Alexey Sklyarenko: "I guess "a little bird" at the end of my previous post should be "the little bird" (on the whole, I agree with Victor Fet that articles are quite superfluous in English)"
 
JM: It all depends on what one wants to express, no? From my romance-language perspective definite and indefinite articles are fundamental.
I'm always well impressed by the rich links you add to Nabokov's sentences. They reveal a veritable portable library lying in the back.
 
Hafid Bouazza: Concerning the gambling involved and implied, is it not also a wordplay with the slotmachine, a one-armed bandit, I wonder?  Humert Humbert in one stage describes himself as a slot machine dispensing, pouring out money.
 
JM: Perhaps Nabokov is making two, or more, different points when he describes a man with one-arm( or a one-armed man!). 
There is a certain insistence over this theme that suggests it must hold a private meaning to him. 
I roamed through LATH (because of its left-right body-scheme orientation) but only registered one interesting line: "Certain fastidious blue-blooded  animals prefer surrendering  a  limb to the predator rather than suffer  ignoble contact. I left the  Dean  encumbered with a  marble arm that he  kept  carrying in his prowlings like a ...trophy, not knowing where to put it down."
In RLSK Sebastian suffers from pains in his chest and left arm, symptoms of 'Lehmann's disease'. In one of V.'s dreams Sebastian is wearing a black glove on his left hand and from which, when he takes it off, "a number of tiny hands like the front paws of a mouse, mauve-pink and soft" fall out. Van in ADA suffers from a shot that has impaired his shoulders and he cannot resume his Mascodagama maniambulations. 
I cannot see how to link all these left links...and reach an overall, integrated, image.

- SOURCE MATERIAL

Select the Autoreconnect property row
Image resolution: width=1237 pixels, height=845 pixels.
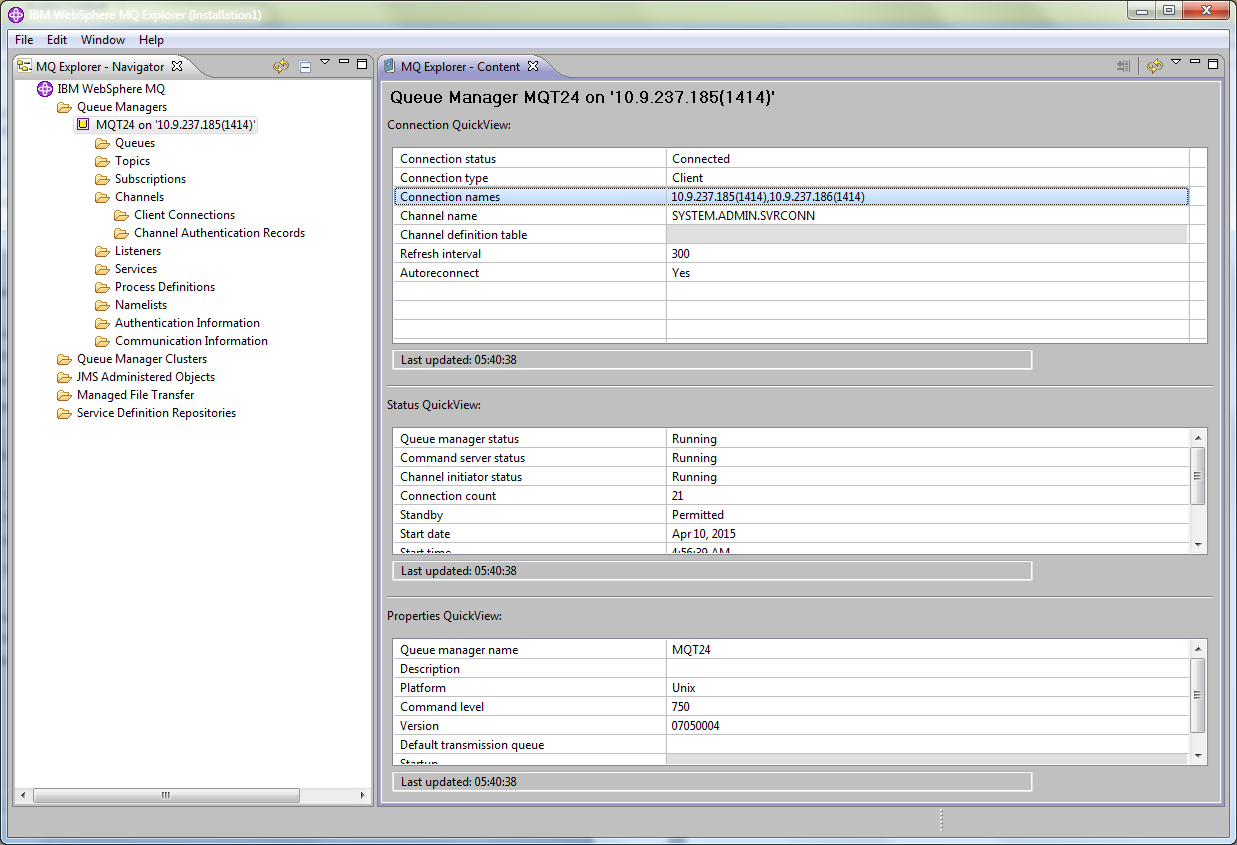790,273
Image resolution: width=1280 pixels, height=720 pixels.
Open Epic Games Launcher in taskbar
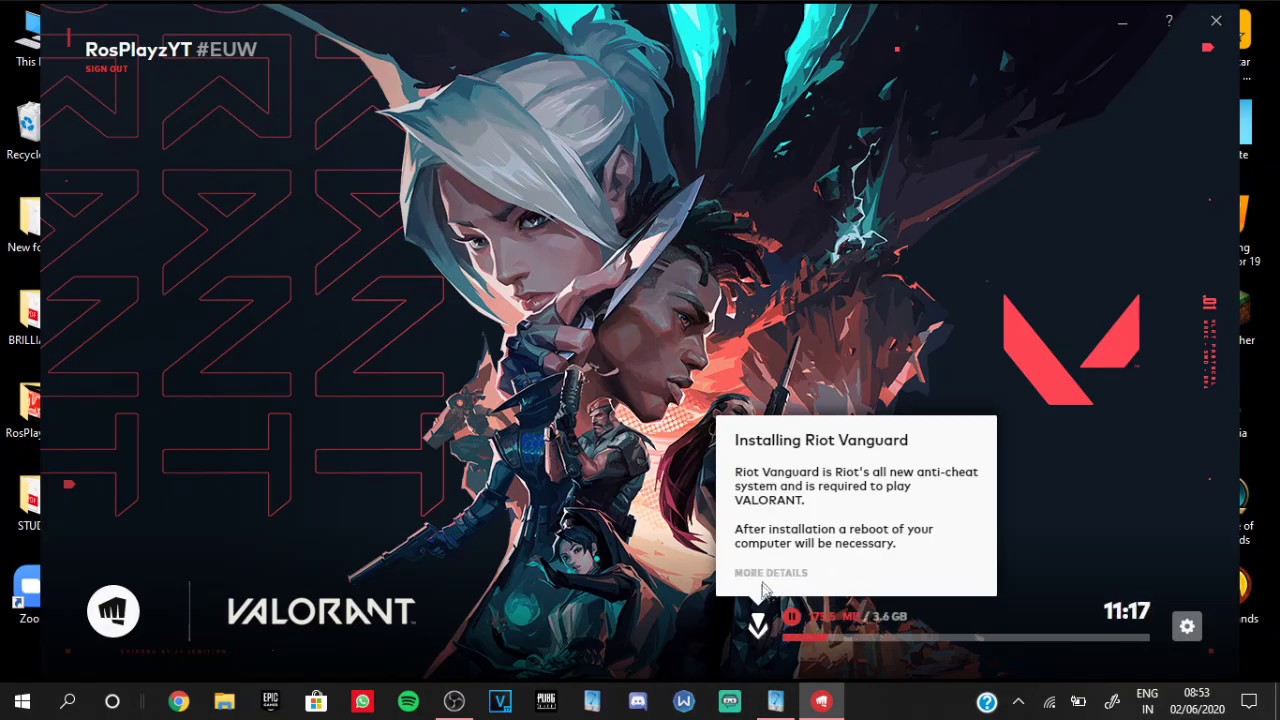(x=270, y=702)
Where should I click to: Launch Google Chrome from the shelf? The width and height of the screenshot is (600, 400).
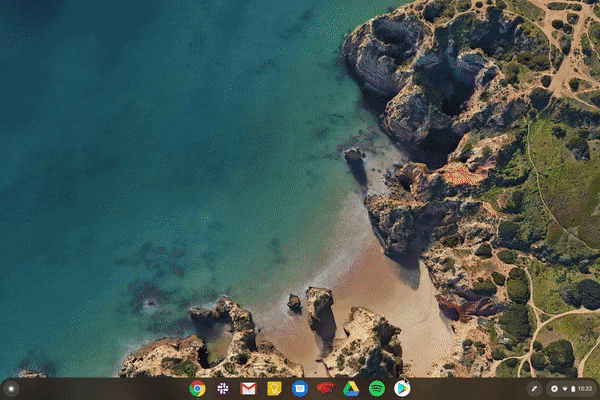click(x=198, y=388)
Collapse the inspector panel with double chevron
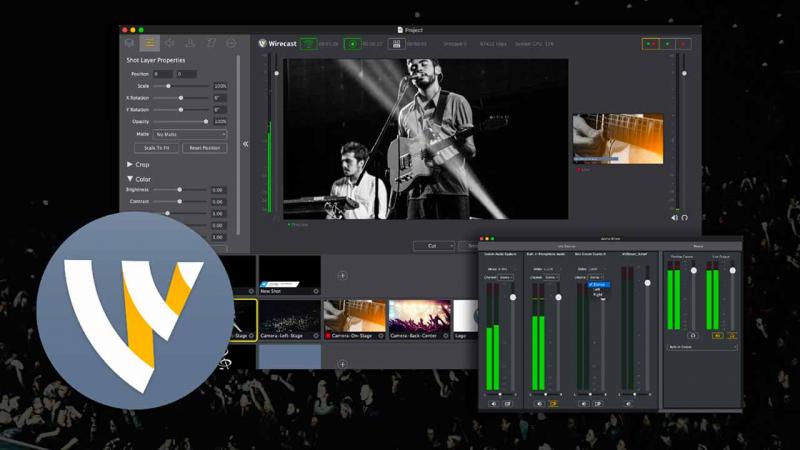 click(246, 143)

==

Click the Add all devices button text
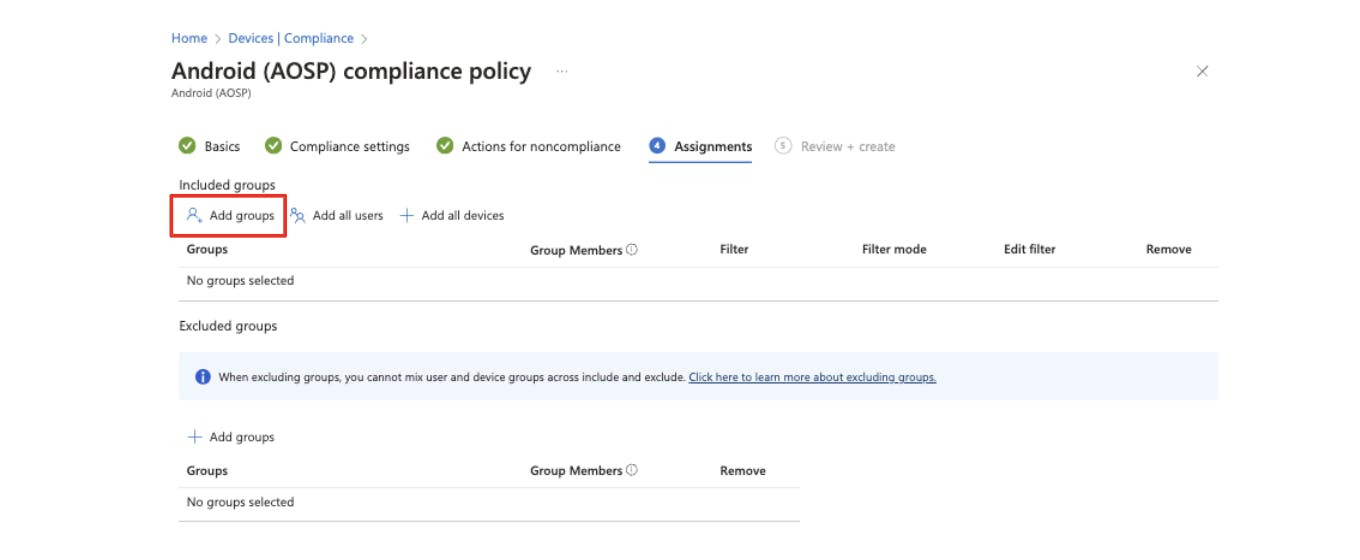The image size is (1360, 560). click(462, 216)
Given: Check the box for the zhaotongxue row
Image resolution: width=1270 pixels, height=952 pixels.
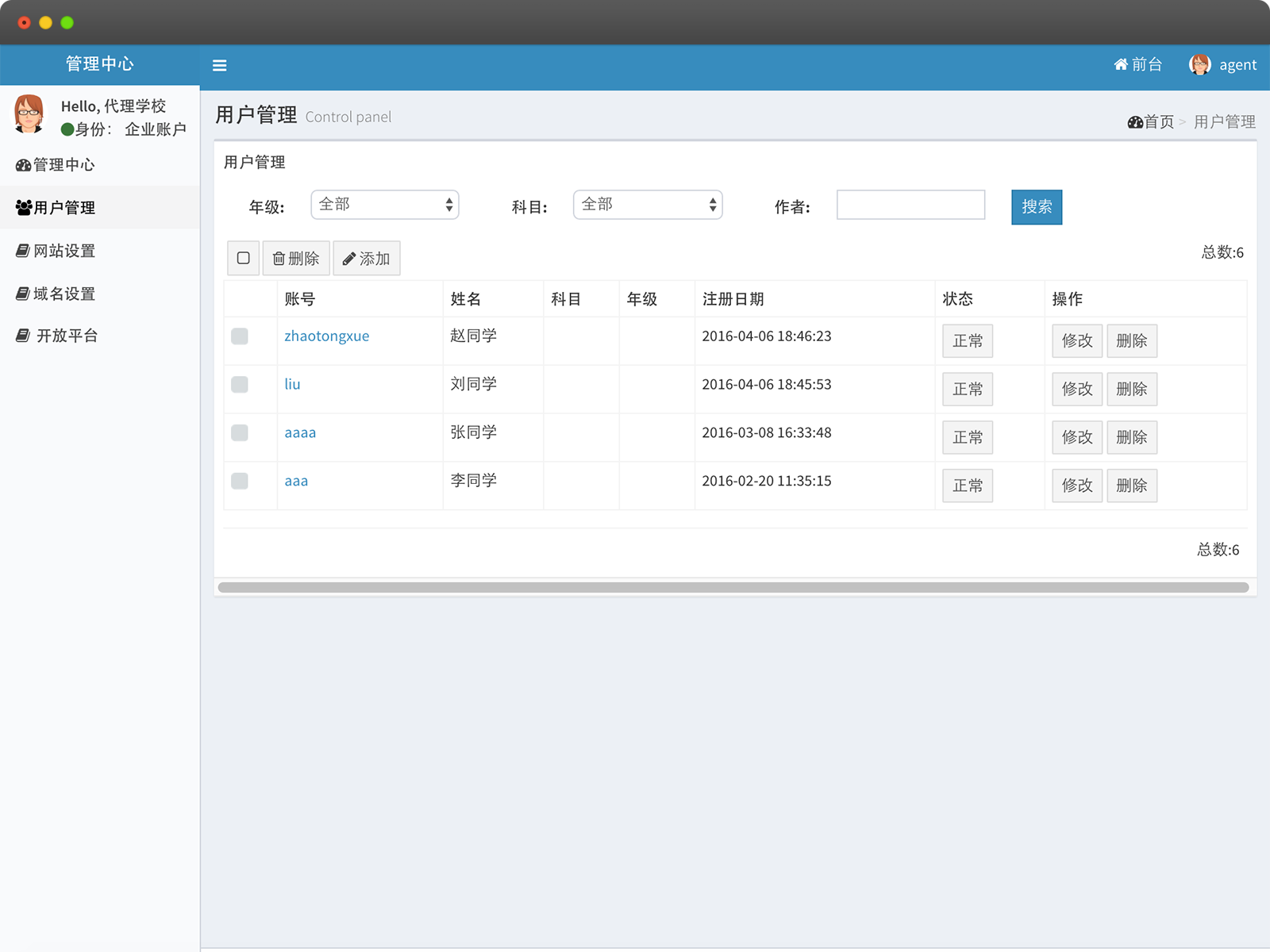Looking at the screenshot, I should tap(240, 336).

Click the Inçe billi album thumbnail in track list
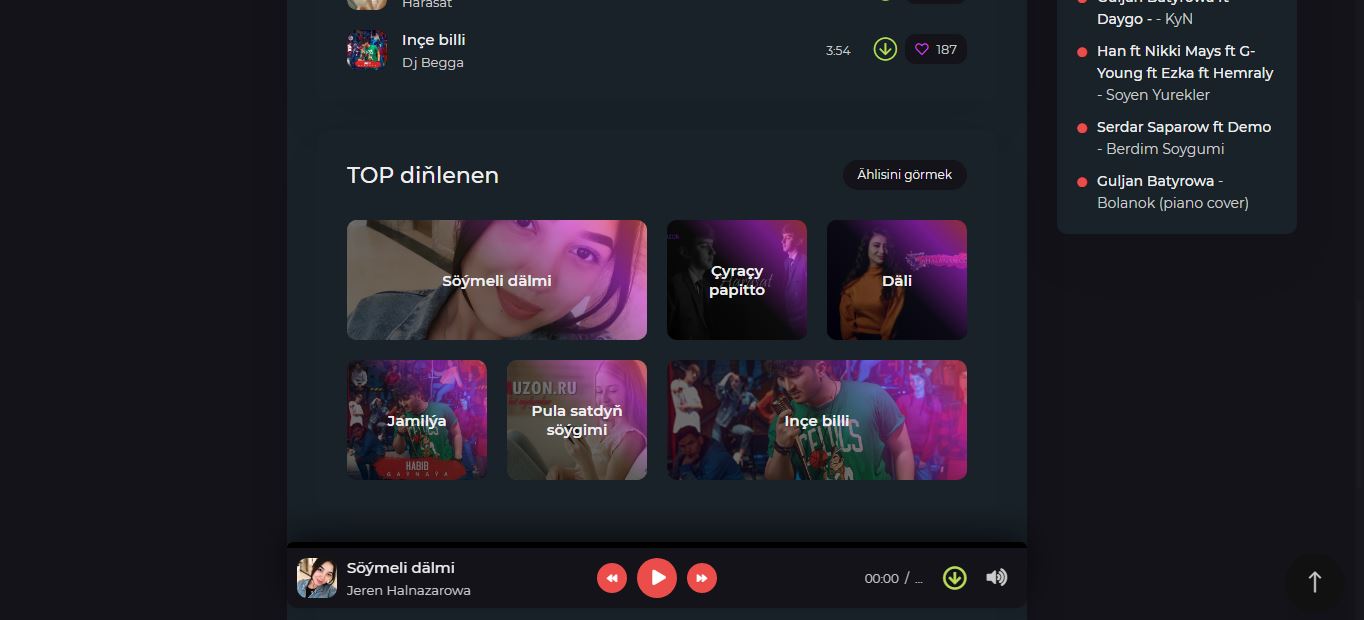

* * *

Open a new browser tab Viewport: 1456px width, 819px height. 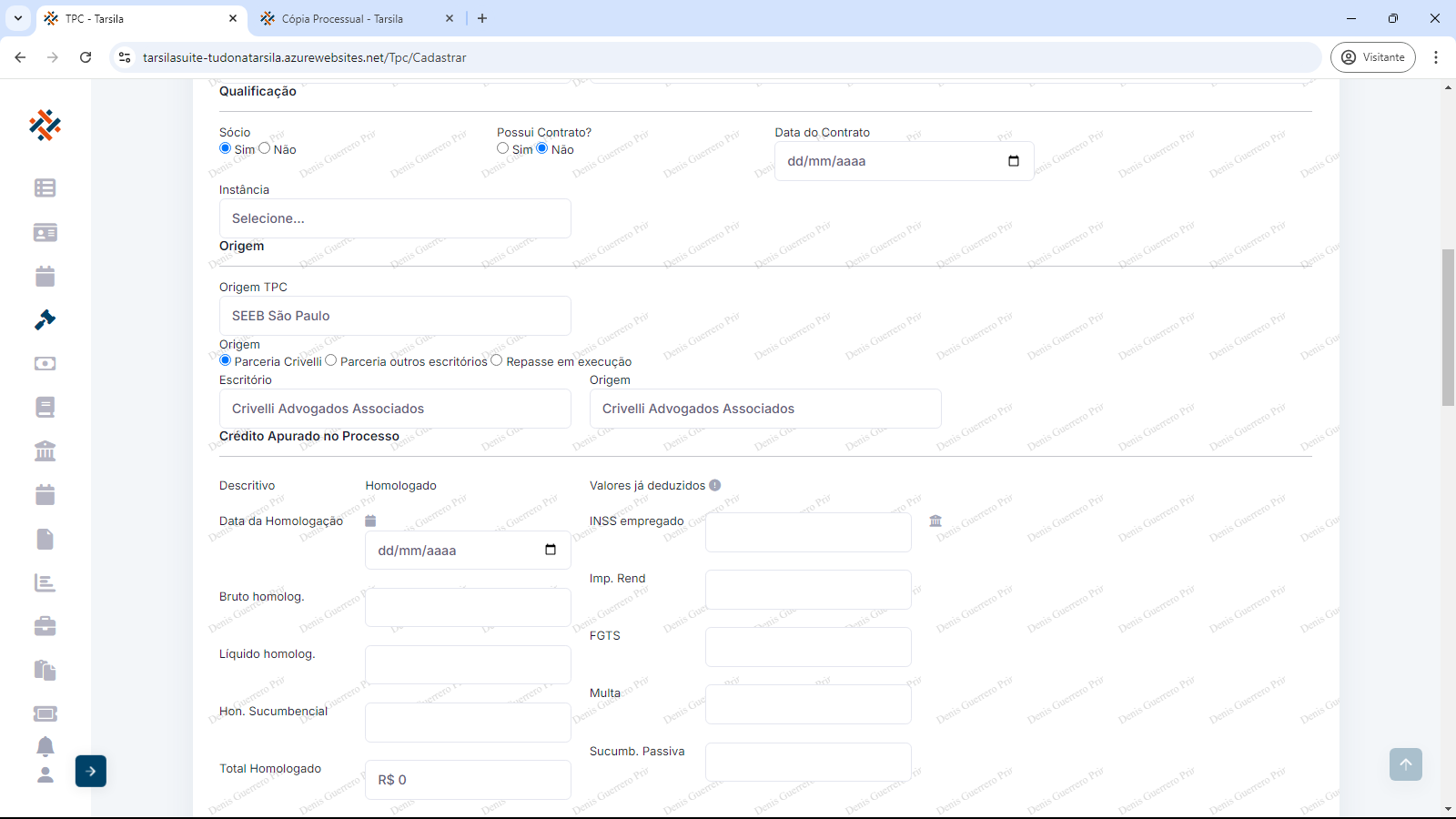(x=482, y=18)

- EXERCISE A
According to the Nabokov discussion, what does Sebastian suffer from in RLSK?
- EXERCISE B
Which Nabokov works does the Nabokov discussion refer to by abbreviation or title? List them all.
- EXERCISE C
Return the portion of the Nabokov discussion that opens with the words containing "JM: Perhaps Nabokov" and closes with "meaning to him.".

- RESPONSE BOX A
Pains in his chest and left arm, symptoms of 'Lehmann's disease'.

- RESPONSE BOX B
LATH, RLSK, ADA

- RESPONSE BOX C
JM: Perhaps Nabokov is making two, or more, different points when he describes a man with one-arm( or a one-armed man!). 
There is a certain insistence over this theme that suggests it must hold a private meaning to him.